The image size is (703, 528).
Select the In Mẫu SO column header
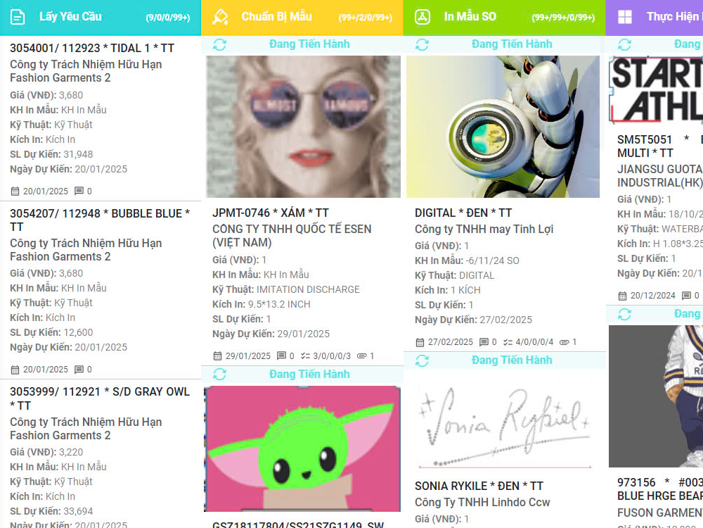[470, 17]
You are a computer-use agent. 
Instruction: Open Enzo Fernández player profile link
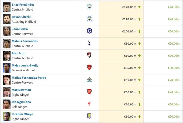point(23,5)
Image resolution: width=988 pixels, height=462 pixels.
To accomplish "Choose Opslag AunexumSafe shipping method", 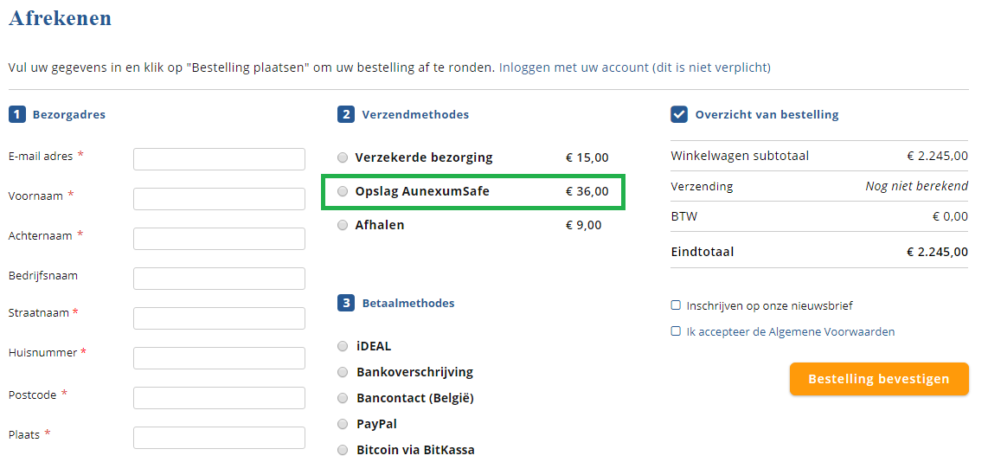I will coord(343,191).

**THE TASK:** Reproduce the stretch of data from its first line through the line containing "point(23,5)", including both ends, without changing any wording. Omit the pictures from your answer.

**EXERCISE ANSWER:**
The image size is (703, 528).
Select the In Mẫu SO column header
[470, 17]
You are a computer-use agent. 
Instruction: Open Enzo Fernández player profile link
point(23,5)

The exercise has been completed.